Yes, it’s been a long time since the Snark was Snarky. I’m feeling snarky. Big time. Today, I’m not taking it out on defenseless T-shirts and coffee mugs. (g)
Earlier this week, I posted about feeling a little sad.
I’m amazed that people took this personally. I never once mentioned Christians. I wasn’t talking about any particular religion. I may not understand some of the Christian religions, but I would never, ever put down such a large group of people. Especially when I love so many.
To some, my point was missed entirely.
No one should have felt the need to defend their spirituality. This wasn’t a personal attack on anyone or any particular religion.
I happen to believe spirituality can be a beautiful thing. I don’t talk about my own spiritual life on purpose. It’s mine and it’s private. I don’t have all the answers. I study. I read. I’m curious and I want to know as much as the next person what this life is about.

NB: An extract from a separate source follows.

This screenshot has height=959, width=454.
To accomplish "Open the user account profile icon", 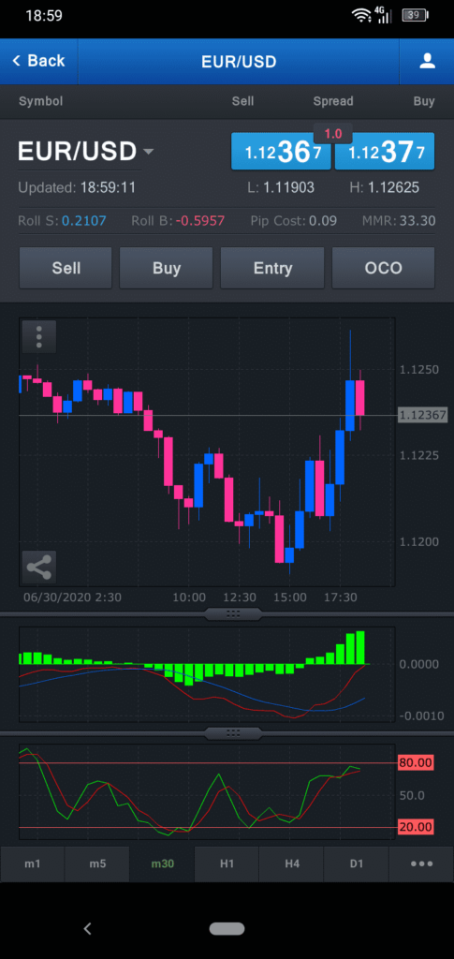I will click(x=427, y=61).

But, I was raised to love and respect all people of all religions and while sometimes, it can be really, really hard, I strive for that because to do otherwise would snuff out the part of me that makes me ME.

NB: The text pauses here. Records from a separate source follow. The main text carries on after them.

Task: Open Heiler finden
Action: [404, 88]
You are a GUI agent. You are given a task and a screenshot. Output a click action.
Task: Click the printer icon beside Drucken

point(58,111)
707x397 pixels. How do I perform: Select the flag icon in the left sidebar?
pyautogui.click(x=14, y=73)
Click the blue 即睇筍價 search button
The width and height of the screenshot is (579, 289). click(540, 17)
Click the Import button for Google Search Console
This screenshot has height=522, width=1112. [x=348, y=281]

I was feeling bad because I have a difficult personal matter I’ve been dealing with.
I was feeling bad because friends I love are dealing with things like cancer and sick relatives and sometimes it feels we don’t have enough to offer to help them with these burdens.

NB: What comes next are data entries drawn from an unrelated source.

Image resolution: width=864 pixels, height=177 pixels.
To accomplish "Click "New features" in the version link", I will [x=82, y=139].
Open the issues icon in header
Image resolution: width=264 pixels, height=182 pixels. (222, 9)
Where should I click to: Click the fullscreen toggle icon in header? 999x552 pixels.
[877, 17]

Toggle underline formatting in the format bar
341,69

I was feeling bad after witnessing a cruelty to a sweet, young man who was merely being himself.
I was feeling bad about two little girls who were treated like filth in a backwards school. I never even said what religion that teacher was—there is prayer in all religions.
I was feeling bad because we have such cruelties going on with war and politics and I’m not sorry that I don’t have my head stuck up my ass so I can constantly ignore these things.
I am a writer.
I am an observer of human nature.
I deal with the good and bad of human beings and if it were all good, I wouldn’t be much of a writer would I?
I dig deep into my soul and try to write about real people dealing with real human issues. ( And okay, since a lot of my stuff is in alternate realities, they deal with issue of their world– all that could easily be metaphors for this one.)
I try to find solutions for them and to write a damned interesting story while I’m at it.
I cry when people are hurt. I laugh when people laugh. I can watch the news and feel the breath ripped from my lungs over an image of war. And I don’t care who you are, Christian or not—there has to be at least one time in your life that you wished people could just be a little bit nicer to each other.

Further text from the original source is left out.